Objective: Pediatric patients have different diseases and outcomes than adults; however, existing phecodes do not capture the distinctive pediatric spectrum of disease. We aim to develop specialized pediatric phecodes (Peds-Phecodes) to enable efficient, large-scale phenotypic analyses of pediatric patients.
Materials and methods: We adopted a hybrid data- and knowledge-driven approach leveraging electronic health records (EHRs) and genetic data from Vanderbilt University Medical Center to modify the most recent version of phecodes to better capture pediatric phenotypes. First, we compared the prevalence of patient diagnoses in pediatric and adult populations to identify disease phenotypes differentially affecting children and adults. We then used clinical domain knowledge to remove phecodes representing phenotypes unlikely to affect pediatric patients and create new phecodes for phenotypes relevant to the pediatric population. We further compared phenome-wide association study (PheWAS) outcomes replicating known pediatric genotype-phenotype associations between Peds-Phecodes and phecodes.
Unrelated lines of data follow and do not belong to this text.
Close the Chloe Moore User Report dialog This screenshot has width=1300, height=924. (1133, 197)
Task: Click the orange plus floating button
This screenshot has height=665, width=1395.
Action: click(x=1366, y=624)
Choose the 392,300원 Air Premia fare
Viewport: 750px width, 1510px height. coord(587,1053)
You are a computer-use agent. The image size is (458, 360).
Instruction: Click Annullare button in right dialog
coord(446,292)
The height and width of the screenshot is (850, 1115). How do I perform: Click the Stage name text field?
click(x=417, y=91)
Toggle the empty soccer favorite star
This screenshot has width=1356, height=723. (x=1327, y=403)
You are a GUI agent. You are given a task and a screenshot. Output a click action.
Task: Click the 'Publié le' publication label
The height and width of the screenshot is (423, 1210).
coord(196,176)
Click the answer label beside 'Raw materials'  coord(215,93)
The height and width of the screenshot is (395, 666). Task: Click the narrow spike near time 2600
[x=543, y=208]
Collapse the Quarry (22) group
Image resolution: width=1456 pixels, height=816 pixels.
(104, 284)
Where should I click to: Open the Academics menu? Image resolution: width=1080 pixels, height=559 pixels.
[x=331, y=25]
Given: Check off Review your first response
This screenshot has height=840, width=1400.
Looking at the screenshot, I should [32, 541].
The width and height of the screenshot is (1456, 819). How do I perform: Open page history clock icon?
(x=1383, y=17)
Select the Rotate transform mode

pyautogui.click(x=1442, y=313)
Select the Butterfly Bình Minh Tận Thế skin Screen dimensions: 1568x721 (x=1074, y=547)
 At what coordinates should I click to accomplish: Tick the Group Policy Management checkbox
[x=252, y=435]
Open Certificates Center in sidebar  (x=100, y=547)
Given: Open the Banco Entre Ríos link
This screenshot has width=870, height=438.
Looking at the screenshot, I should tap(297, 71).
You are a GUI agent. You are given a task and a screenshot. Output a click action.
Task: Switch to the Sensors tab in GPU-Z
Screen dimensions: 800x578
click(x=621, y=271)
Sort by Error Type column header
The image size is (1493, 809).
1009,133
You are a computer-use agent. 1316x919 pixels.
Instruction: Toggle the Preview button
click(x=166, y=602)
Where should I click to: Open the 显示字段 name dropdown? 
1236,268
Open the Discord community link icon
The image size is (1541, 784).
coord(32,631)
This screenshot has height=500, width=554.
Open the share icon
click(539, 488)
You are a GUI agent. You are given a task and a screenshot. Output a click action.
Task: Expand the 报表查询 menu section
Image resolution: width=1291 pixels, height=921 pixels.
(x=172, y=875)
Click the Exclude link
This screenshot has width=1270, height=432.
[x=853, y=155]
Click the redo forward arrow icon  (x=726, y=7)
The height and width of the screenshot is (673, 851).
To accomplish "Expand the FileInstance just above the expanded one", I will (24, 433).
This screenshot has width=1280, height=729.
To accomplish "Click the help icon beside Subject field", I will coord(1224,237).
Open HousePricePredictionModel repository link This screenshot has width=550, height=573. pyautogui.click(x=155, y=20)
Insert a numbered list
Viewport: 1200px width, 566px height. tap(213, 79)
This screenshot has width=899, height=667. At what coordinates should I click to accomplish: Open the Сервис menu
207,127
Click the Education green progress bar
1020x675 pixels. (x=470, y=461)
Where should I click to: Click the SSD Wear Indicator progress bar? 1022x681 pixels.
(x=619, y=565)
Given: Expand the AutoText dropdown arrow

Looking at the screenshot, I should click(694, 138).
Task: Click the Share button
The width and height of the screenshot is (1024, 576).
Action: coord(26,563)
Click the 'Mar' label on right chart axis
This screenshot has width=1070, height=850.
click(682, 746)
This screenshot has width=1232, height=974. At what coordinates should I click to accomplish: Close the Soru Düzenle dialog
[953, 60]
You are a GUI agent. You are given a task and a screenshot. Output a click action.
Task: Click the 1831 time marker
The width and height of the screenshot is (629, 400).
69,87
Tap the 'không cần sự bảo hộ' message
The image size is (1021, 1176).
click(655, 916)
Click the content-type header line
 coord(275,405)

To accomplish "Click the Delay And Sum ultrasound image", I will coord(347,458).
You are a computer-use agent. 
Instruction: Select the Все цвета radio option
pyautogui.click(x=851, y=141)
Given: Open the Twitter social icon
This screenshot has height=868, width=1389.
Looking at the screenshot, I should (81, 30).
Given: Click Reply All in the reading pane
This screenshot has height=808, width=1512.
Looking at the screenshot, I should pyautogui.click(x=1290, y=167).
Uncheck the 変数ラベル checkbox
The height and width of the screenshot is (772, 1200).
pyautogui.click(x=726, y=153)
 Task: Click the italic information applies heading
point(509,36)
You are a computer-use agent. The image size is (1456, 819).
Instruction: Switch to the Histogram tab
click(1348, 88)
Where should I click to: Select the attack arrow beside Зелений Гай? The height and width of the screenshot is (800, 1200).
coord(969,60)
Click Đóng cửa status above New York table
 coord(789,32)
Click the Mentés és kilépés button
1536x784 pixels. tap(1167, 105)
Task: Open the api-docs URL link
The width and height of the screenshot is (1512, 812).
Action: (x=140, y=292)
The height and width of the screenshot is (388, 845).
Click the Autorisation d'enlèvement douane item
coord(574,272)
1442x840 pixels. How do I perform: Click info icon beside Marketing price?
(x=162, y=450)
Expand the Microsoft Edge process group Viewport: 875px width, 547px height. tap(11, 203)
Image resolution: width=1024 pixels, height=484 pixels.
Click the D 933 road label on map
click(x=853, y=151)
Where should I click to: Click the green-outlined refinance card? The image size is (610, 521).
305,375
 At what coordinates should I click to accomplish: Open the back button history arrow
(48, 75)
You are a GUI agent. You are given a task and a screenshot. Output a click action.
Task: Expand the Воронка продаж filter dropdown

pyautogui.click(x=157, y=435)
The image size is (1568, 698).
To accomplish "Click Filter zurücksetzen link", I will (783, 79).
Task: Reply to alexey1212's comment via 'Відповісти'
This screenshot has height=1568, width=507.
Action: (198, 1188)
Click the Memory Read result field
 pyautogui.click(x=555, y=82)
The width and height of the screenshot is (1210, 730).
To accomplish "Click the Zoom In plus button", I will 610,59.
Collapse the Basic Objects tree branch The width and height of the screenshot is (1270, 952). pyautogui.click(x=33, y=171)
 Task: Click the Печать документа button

Results: The Peds-Phecodes aggregate 15,533 ICD-9-CM codes and 82,949 ICD-10-CM codes into 2,051 distinct phecodes. Peds-Phecodes replicated more known pediatric genotype-phenotype associations than phecodes (248 versus 192 out of 687 SNPs, p<0.001).
Discussion: We introduce Peds-Phecodes, a high-throughput EHR phenotyping tool tailored for use in pediatric populations. We successfully validated the Peds-Phecodes using genetic replication studies. Our findings also reveal the potential use of Peds-Phecodes in detecting novel genotype-phenotype associations for pediatric conditions. We expect that Peds-Phecodes will facilitate large-scale phenomic and genomic analyses in pediatric populations.
Conclusion: Peds-Phecodes capture higher-quality pediatric phenotypes and deliver superior PheWAS outcomes compared to phecodes.